An EHR provides accuracy and efficiency, but a lesser-known advantage is a patient’s comfort. The patients can communicate with the doctors on patient portals, even when the doctors are in a remote place. EHRs come with the function of resource sharing accessible from a patient’s domestic abode on their smart device. It can vastly improve a patient’s knowledge by sharing medical resources such as articles, publications, reports, and more. 

A silver lining for the patients who are in a rush to leave can get prescriptions ready while getting treated. Doctors can check the records from anywhere, anytime, and identify the patients due for treatments soon. They can also file insurance claims directly from the provider’s office. 

With a doctor reliant on EHR, John finds himself a prescription even when the doctor is out of the country. Such a feature allows him to access first-class treatment from the comfort of his home without a disruption in his routine. Peter, however, is deprived of communication and treatment from his doctor, who is also abroad. Technology intends to provide maximum convenience to the users and is a tool to lead a relaxed life.

  1. Fast Service

Electronic Health Records not only provide a fast and efficient treatment due to better availability of data but also because of the time is taken per treatment. Doctors and clinicians are equipped to handle a greater force of patients as they have all their data in one place. In the case of a traditional method, the data is comprehensive and would take a significant amount of time to search for results and reports and study them.

  1. Improved Quality

With the luxury of all the records in one place, enhanced confidence in decision making, effective care, accuracy in operations, and security of patients, the providers with EHR facilities can improve the quality of services offered to their patients. They undergo a smooth and interactive experience, wherein they receive better outcomes than in the case of a non-EHR hospital.

We can compare John’s experience with that of Peter’s to prove this point. John had an active response to his plights, received excellent treatment with expert advice, was provided amenities for a comfortable experience all along, and was fully informed. On the other hand, Peter had a delay initially, did not receive any expert advice, had no access to detailed medical records to analyze, and had to take time out of his busy schedule to get treated. The quality of outcomes also differs among the two, the former being better.

Future Aspects

The future of Electronic Health Records holds a change for the better, modification to simplify the means for its user.

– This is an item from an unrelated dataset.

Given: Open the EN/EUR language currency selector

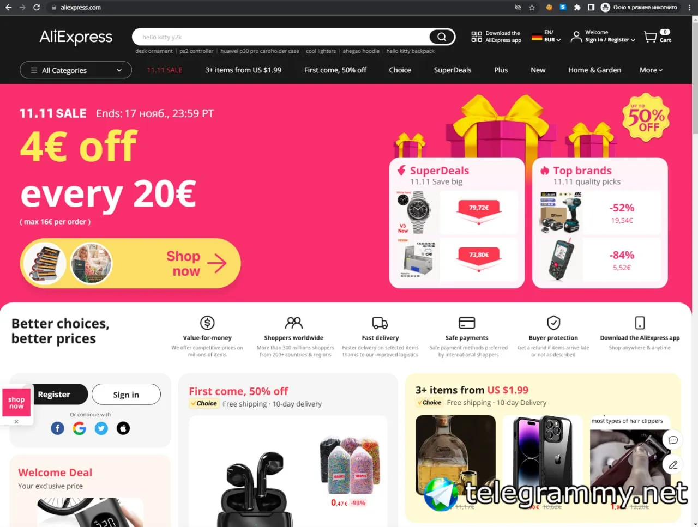Looking at the screenshot, I should click(546, 36).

  1. Speech Recognition in addition to Electronic Health Records, would provide the doctor increased time with the patient, would be able to hear his dilemmas, and work upon them without having to waste their appointment time on screen. Secured voice recognition would ensure that only authorized staff can get ahold of EHRs
  2.  Another feature to look out for could be blockchain technology for increased confidentiality and privacy for the patients. 
  3. With the arrival of 5G, which is far superior in comparison to current technology, 4G would facilitate faster transfer of medical data to the respective stakeholders.
  4. Facilitation of accurate translation if the providers are from a separate nation to ensure minimal error in EHRs.

The future of EHRs entails an improvement in the user interface, speedy transfers of EHRs to avoid fatalities in emergencies and strengthening the securities.

Summary

The availability of patient’s records at the providers’ fingertips brings new efficiency to the healthcare system. It provides comfort to the providers and high-quality service to the patients due to the revolutionary change via technology. 

The proof of its success is evident by the survey results, where we can see that in 2017, 96% of the hospitals in the USA had access to Electronic Health Records. Expanding this technology will facilitate an even better service to the patients and a reliable health sector flourishing because of a healthy human capital.